= John II of Cottereau, Baron of Jauche =

Belgian city mayor

John of Cottereau (died 17 September 1561), baron of Jauche and lord of Assche, was mayor of the City of Brussels in 1534.

== Family and Descendants ==

He was born as the only son of John I of Cottereau, Baron of Jauche and Margueritte, Lady of Assche. He married in 1556 a second time to a lady in waiting of Mary of Hungary, Catherine de Brandenbourg, Lady of Steenockerzeel. He was buried in the family mausoleum of the church of Asse with his second wife.

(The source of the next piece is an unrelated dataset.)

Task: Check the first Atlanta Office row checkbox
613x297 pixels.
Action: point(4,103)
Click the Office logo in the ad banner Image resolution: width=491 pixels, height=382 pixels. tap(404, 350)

His monument bore the inscription: Generosus eques Joannes Cotereau, Baro Jauceanus, Dominus de Asscha et in Asscha, de Wydeu, de Releghem, et curiae foedorum Brabantiae locum tenens aequi amantissimus, divini cultus et reipublicae studiosissimus, relicta nobili Catharina de Brandenbourgh uxore altera amantissima cum tribus filiis et una filia, annos natus sexaginta et septem, defunctus est anno Domini 1561 mensis Septembris 17, Requiescat in pace. Restauratum per Dnam Catharinam Cotereau Marchionissam de et in Asscha viduam Dni Francisci Philippi Taye Marchionis de Wemmei anno Domini 1766

Children:
- John III de Cottereau, died without issue
- Guillaume I de Cottereau, 1st Marquess of Assche
- Philipp de Cottereau
- Valeria de Cottereau
Their descendants belong to the Belgian nobility.

== Career ==
On 29 April 1556, John received by Royal decree the right of Lord Baron of Jauche. He was member of the Seven Noble Houses of Brussels, and had an important career in the Duchy of Brabant.